*Source extract:*

/---

5 Possible Repercussions of a U.S. Military Strike on Syria

PHOTO: Ammunition is seen at an area controlled by forces loyal to Syrias President Bashar al-Assad at the front line during clashes with opposition fighters during a guided tour by the Syrian Army in the Damascus suburb of Jobar, Aug. 24, 2013.

A U.S. missile strike on Syria could trigger an explosive chain reaction involving from Syria or its allies like Hezbollah and Iran, and the blowback could hit U.S. targets or Israel, experts told ABCNews.com.

Or Syria might simply stop using chemical weapons and there could be no retaliation at all.

Gauging the ripple effect of a U.S. strike on Syria is part of the calculations of the Obama administration, but it is an imprecise science.

"When you do a military strike it often has ramifications you don't anticipate," said Dan Byman, a senior fellow of foreign policy at Brookings Institute.

  • Syrian President Assad accused of using chemical weapons on citizens.
  • President Obama called chemical weapons a "red line" that Assad crossed.
  • U.S. says it is "ready to go" for strike on Syria.

Here are five scenarios the the U.S. could face in coming weeks.

1. Syria Will Try to Retaliate

Syria has already made bold threats toward the U.S. and its allies, specifically Israel, about retaliation for any U.S. intervention in Syria's civil war.

"If Damascus comes under attack, Tel Aviv will be targeted and a full-scale war against Syria will actually issue a licence for attacking Israel," Iran's Fars News Agency quoted a Syrian military official as saying. "If Syria is attacked, Israel will also be set on fire and such an attack will, in turn, engage Syria's neighbors."

"We face major uncertainties regardless of what we do."

But U.S. policy experts say it is unlikely that Assad's military forces have the capabilities to launch another large-scale attack at this point, given how committed their troops already are fighting the rebels within Syria. Any retaliation by Assad's military will largely be small-scale and symbolic, aimed at generating headlines and support rather than hurting U.S. allies or targets, according to Anthony Cordesman, an analyst at the Center for Strategic and International Studies.

\---

*Pixel coordinate grounding data:*
/---

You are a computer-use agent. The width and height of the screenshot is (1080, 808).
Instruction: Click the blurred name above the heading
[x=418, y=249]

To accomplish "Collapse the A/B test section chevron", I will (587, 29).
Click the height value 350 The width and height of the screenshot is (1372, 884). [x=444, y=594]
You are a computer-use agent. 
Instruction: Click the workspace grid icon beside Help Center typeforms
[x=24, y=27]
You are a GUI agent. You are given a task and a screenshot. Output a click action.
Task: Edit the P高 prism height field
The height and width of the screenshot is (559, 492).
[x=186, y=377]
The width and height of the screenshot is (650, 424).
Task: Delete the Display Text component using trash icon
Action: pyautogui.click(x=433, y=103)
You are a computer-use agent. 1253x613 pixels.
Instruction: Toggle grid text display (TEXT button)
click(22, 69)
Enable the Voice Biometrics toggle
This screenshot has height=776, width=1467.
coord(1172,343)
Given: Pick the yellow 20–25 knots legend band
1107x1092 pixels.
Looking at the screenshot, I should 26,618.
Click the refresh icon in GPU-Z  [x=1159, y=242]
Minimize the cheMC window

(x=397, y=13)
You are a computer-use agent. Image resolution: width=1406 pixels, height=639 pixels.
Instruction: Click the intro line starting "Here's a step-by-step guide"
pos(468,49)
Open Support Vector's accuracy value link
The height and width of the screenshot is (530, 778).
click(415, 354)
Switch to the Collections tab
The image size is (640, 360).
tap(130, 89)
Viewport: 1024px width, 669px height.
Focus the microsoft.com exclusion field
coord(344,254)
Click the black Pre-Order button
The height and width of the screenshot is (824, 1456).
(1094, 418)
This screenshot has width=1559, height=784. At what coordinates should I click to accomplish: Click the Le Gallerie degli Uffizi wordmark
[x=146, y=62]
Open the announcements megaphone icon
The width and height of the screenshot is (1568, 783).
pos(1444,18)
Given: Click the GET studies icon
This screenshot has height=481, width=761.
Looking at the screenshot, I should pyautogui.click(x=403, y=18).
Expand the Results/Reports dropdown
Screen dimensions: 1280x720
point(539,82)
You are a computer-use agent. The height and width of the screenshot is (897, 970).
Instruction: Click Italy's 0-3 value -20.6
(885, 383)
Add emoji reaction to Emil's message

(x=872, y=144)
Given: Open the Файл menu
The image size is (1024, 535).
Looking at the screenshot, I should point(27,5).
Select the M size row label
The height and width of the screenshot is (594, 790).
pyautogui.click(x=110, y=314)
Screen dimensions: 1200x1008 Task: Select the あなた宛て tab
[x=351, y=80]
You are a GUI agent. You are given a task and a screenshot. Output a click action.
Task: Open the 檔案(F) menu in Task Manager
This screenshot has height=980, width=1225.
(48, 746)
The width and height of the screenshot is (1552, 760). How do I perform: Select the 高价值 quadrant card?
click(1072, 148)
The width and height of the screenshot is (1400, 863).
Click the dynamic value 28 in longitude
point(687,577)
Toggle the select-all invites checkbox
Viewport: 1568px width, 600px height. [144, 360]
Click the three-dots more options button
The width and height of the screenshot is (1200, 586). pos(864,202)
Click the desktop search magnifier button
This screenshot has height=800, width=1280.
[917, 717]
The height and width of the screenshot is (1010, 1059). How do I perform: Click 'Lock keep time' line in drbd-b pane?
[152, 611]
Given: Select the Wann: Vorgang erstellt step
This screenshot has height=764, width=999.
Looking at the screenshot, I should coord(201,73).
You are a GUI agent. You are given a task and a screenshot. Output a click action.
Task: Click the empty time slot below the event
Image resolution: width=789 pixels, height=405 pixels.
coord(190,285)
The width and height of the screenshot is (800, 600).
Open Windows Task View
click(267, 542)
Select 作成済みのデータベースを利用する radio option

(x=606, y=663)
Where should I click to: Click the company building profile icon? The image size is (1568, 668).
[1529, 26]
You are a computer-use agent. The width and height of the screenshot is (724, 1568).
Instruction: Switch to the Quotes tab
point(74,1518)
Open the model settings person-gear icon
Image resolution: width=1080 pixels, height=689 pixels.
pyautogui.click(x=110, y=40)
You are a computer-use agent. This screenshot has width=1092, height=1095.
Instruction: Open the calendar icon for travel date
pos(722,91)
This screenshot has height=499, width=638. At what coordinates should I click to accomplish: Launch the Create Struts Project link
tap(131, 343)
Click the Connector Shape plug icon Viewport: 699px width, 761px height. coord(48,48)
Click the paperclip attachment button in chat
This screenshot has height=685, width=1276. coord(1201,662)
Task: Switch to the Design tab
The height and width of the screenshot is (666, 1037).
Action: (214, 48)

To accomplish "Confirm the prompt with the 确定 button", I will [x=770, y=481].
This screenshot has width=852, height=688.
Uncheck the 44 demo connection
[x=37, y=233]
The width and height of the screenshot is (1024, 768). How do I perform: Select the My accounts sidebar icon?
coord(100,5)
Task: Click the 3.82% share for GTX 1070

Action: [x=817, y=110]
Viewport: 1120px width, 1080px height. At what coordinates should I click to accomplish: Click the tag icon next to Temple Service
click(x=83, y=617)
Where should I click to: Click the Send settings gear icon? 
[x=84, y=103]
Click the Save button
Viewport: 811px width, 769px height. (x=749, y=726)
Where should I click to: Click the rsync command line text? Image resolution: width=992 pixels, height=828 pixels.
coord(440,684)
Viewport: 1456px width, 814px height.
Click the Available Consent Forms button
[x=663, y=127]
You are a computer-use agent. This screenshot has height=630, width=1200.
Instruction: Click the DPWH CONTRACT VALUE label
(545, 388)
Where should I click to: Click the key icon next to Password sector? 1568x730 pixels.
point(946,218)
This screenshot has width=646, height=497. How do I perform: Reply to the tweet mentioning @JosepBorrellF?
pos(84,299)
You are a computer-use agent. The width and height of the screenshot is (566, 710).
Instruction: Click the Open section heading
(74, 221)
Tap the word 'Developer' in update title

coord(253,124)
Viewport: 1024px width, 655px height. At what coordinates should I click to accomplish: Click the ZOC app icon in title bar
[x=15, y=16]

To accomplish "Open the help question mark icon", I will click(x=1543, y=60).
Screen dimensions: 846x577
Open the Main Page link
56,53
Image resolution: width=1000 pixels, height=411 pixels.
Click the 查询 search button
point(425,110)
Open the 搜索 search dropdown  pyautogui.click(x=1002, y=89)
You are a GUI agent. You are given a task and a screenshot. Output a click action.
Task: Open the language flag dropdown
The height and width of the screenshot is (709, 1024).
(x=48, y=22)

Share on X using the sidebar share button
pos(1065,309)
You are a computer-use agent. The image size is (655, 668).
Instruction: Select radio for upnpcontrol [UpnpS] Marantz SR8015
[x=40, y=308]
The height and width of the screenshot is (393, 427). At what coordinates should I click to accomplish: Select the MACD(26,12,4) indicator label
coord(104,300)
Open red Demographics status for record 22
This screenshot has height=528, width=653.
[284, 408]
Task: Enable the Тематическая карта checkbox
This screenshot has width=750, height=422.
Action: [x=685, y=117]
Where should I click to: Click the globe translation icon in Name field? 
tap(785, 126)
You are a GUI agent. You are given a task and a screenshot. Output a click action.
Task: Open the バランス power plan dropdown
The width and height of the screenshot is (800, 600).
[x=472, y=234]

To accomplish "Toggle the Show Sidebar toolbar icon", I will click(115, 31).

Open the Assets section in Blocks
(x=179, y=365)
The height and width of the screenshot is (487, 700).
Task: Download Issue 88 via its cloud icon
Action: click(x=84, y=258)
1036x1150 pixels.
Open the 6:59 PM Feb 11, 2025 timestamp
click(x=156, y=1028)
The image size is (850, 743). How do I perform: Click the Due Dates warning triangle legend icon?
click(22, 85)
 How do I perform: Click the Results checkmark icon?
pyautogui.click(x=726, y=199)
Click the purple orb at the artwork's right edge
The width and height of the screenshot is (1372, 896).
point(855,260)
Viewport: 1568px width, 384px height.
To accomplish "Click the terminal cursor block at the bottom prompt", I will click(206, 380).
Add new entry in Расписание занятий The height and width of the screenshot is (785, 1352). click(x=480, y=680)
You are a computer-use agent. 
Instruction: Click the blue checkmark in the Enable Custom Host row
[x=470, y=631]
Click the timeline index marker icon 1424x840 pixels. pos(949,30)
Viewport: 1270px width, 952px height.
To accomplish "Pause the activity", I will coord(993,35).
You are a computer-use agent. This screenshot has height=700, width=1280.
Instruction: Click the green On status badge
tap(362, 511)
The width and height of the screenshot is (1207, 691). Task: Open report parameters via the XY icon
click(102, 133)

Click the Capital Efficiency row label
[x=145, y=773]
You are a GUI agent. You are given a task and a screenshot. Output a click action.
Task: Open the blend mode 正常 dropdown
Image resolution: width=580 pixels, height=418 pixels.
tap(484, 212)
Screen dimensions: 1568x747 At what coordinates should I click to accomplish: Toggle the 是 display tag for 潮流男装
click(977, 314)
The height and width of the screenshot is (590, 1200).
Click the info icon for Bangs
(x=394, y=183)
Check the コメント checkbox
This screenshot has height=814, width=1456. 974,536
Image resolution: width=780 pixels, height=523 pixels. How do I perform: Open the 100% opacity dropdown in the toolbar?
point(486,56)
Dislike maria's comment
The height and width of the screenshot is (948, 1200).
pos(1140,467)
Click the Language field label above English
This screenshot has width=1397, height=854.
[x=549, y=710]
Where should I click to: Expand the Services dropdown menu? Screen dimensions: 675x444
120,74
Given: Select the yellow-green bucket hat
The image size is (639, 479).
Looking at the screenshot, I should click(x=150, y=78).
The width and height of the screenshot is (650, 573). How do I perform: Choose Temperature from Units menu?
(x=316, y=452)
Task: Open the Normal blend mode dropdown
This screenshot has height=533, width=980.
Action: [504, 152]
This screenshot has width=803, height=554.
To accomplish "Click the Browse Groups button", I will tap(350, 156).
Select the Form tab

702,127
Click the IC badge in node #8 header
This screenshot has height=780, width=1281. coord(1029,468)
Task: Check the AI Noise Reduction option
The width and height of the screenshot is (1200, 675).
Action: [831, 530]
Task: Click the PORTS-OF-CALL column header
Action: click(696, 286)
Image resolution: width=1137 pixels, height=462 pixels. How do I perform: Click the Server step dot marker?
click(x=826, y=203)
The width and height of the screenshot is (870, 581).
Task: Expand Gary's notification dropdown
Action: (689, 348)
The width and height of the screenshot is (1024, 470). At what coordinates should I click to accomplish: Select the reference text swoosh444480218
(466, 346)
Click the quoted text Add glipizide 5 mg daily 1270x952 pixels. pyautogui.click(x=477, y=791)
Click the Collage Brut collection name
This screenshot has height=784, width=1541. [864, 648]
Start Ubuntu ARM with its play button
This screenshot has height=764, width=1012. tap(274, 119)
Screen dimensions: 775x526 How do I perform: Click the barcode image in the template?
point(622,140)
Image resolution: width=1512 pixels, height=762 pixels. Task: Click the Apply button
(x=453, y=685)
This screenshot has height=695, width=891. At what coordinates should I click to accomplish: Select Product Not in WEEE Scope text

\---

*Assigned task:*
In the article on repercussions of a U.S. strike on Syria, which organization is Anthony Cordesman an analyst at?

*Task answer:*
The Center for Strategic and International Studies.